For this you will take 10 sequences related to your project, ID CG motifs using the emboss package: fuzznuc, and visualize in IGV. You do not have to follow this workflow exactly, but it is provided here for guidance. This uses R package seqinr.


```{r}
library(seqinr)

# Replace 'input.fasta' with the name of your multi-sequence fasta file
input_file <- "input.fasta"
sequences <- read.fasta(input_file)

```


```{r}
# Set the seed for reproducibility (optional)
set.seed(42)

number_of_sequences_to_select <- 10

if (length(sequences) < number_of_sequences_to_select) {
  warning("There are fewer than 10 sequences in the fasta file.
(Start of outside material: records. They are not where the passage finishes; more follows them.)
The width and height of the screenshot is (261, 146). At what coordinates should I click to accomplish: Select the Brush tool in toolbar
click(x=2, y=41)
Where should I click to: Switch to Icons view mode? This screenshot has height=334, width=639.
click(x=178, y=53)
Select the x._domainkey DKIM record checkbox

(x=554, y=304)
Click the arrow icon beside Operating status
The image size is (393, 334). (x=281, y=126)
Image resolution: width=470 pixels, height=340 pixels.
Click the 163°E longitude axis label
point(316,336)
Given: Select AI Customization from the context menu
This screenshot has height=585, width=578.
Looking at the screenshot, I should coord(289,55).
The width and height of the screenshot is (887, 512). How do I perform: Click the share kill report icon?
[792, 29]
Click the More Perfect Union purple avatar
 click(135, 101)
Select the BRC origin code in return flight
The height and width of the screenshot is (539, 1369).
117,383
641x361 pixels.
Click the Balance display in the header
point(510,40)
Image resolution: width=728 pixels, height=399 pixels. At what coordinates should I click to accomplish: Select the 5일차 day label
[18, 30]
All sequences will be selected.")
  number_of_sequences_to_select <- length(sequences)
}

selected_indices <- sample(length(sequences), number_of_sequences_to_select)
selected_sequences <- sequences[selected_indices]

```


```{r}
# Replace 'output.fasta' with your desired output file name
output_file <- "../output/output.fasta"
write.fasta(selected_sequences, names(selected_sequences), output_file, open = "w")
```


```{bash}
#likely will not need; fix issue where gff and fa name did not match
# sed -i 's/>lcl|/>/g' ../output/10_seqs.fa
```


```{bash}
#needed downstream for IGV
/home/shared/samtools-1.12/samtools faidx \
../output/10_seqs.fa
```


```{bash}
fuzznuc -sequence ../output/10_seqs.fa -pattern CG -rformat gff -outfile ../output/CGoutput.gff
```

Push these files to GitHub. Grab raw urls to visualize in IGV. Fasta file is the “genome”. Take 2 screenshots and place in code file. At the top of your code page be sure to provide link to visual report (rpubs). Alternatively you can also output to markdown.